'''

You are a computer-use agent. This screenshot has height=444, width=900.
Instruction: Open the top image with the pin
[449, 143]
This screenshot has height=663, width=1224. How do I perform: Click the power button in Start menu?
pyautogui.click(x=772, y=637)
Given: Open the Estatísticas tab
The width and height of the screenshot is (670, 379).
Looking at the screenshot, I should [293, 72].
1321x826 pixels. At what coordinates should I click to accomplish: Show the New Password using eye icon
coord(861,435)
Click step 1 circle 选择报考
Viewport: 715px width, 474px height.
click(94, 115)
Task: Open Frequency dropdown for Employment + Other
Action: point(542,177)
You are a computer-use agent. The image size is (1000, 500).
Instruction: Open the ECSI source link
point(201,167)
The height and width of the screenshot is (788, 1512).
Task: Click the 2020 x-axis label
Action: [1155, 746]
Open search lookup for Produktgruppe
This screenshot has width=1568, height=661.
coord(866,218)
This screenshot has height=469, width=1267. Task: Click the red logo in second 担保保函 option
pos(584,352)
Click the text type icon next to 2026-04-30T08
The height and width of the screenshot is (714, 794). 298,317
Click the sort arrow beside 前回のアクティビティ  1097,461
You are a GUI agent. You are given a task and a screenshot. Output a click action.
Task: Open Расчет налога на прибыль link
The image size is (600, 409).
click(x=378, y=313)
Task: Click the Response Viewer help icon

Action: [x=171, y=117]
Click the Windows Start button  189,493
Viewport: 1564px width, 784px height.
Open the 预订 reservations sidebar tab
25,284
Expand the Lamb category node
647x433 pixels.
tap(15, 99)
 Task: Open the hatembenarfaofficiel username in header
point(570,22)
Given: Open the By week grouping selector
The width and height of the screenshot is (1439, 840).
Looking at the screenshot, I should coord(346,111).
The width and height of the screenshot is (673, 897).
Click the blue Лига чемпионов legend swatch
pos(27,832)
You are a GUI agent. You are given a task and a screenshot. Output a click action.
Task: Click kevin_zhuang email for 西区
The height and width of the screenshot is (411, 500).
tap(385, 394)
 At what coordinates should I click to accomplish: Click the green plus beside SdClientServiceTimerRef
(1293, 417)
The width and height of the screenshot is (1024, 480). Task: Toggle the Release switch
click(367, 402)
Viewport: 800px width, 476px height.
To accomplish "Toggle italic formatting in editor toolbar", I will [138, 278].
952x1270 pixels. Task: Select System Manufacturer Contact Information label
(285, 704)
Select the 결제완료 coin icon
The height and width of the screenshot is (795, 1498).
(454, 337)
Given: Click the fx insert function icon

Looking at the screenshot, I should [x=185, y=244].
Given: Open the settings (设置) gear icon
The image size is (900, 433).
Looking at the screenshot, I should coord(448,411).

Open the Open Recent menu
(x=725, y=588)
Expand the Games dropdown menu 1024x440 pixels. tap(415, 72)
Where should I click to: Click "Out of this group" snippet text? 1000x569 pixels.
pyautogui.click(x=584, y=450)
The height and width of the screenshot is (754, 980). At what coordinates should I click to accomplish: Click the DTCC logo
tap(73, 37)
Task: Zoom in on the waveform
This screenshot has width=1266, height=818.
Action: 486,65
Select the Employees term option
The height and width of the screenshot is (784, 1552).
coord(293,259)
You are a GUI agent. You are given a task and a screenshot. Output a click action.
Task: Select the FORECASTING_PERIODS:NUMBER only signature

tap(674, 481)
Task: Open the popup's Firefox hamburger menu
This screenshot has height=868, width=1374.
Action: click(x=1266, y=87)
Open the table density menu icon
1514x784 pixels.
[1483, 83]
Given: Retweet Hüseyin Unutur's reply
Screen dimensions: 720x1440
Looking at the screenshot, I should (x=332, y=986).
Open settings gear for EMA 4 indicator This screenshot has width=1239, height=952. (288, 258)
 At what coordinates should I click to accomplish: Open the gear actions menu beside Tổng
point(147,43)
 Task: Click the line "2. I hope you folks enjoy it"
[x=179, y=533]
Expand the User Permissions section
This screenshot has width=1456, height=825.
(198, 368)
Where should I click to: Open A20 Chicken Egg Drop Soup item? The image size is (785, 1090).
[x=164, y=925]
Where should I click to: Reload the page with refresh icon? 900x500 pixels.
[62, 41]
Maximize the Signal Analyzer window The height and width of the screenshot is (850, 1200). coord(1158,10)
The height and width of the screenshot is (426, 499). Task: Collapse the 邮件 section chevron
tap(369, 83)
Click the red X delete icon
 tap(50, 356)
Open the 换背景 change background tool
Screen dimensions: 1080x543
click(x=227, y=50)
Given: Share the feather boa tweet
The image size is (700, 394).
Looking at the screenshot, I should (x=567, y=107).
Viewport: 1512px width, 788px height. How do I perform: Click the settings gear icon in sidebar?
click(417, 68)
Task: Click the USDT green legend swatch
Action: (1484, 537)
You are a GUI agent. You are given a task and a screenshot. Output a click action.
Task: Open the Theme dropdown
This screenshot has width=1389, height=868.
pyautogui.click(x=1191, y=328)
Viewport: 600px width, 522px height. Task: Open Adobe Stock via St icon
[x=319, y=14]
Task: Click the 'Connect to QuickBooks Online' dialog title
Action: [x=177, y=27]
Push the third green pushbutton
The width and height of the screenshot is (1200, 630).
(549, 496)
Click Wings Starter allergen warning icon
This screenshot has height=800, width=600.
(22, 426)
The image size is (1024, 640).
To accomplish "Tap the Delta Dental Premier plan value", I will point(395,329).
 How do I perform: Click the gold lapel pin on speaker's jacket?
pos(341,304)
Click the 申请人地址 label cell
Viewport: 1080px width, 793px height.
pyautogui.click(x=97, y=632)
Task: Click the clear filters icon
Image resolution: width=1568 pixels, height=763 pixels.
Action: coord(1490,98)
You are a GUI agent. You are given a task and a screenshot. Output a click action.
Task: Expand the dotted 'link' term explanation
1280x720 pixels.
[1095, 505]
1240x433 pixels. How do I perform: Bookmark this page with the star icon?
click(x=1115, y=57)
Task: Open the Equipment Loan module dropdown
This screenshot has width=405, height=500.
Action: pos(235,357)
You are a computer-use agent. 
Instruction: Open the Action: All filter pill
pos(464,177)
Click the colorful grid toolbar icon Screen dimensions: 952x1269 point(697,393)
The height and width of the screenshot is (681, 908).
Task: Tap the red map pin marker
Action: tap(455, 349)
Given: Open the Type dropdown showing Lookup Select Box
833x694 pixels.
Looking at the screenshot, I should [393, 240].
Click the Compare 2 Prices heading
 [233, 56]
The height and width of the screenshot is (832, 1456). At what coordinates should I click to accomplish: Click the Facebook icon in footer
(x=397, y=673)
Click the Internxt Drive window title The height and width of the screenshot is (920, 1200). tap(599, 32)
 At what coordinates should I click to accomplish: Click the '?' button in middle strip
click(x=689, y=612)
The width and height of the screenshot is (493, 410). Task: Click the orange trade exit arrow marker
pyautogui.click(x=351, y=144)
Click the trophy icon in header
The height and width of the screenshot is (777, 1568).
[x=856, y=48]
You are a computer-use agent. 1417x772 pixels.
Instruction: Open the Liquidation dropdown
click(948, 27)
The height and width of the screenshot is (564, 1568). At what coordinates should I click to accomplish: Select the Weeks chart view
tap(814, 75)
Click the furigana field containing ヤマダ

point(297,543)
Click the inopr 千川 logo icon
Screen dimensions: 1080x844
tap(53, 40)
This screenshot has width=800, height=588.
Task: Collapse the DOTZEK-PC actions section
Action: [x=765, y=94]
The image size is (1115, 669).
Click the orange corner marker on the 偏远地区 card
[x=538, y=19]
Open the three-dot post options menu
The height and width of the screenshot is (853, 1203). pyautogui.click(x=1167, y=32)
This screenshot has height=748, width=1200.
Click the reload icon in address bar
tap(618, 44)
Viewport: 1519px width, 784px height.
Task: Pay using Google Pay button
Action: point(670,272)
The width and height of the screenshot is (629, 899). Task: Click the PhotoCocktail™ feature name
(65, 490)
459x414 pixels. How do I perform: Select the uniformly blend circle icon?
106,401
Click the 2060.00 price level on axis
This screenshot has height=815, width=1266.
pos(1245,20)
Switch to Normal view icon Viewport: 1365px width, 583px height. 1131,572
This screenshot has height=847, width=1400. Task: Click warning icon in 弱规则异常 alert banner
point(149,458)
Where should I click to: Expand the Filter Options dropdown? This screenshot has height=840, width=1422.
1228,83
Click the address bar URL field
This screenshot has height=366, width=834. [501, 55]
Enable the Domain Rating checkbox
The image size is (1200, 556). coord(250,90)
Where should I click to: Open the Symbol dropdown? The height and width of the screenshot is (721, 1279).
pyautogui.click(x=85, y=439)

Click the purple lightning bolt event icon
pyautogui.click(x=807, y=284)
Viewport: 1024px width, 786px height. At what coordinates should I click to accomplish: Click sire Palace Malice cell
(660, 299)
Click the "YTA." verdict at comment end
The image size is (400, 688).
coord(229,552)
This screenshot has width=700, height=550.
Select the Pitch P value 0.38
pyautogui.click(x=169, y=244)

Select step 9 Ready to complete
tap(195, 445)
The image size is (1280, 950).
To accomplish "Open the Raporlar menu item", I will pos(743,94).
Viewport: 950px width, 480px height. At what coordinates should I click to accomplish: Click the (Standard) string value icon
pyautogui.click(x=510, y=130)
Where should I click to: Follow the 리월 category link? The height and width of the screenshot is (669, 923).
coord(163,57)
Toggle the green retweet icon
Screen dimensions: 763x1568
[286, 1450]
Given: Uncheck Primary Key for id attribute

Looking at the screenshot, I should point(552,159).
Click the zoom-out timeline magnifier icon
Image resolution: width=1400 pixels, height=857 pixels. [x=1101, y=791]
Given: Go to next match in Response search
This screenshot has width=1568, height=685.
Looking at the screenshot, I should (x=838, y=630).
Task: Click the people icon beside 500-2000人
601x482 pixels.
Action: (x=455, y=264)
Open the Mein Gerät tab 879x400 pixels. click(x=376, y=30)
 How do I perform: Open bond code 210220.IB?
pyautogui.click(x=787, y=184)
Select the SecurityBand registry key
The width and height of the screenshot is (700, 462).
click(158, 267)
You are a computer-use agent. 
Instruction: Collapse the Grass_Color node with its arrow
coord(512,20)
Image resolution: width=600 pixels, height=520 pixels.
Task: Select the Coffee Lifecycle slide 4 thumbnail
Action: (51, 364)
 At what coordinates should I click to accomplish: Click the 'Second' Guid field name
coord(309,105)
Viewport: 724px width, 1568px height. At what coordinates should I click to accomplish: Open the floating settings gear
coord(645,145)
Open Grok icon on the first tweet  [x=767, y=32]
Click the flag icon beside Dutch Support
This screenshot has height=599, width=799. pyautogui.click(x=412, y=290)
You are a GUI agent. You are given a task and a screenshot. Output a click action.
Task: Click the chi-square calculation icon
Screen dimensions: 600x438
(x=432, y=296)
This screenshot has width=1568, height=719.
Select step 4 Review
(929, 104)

'''

INSTRUCTIONS FOR THE TASK
Go back to the start of the listing above. Reproduce each line exactly, ending with the line that contains "Given: Open the Estatísticas tab".

WORKED SOLUTION
You are a computer-use agent. This screenshot has height=444, width=900.
Instruction: Open the top image with the pin
[449, 143]
This screenshot has height=663, width=1224. How do I perform: Click the power button in Start menu?
pyautogui.click(x=772, y=637)
Given: Open the Estatísticas tab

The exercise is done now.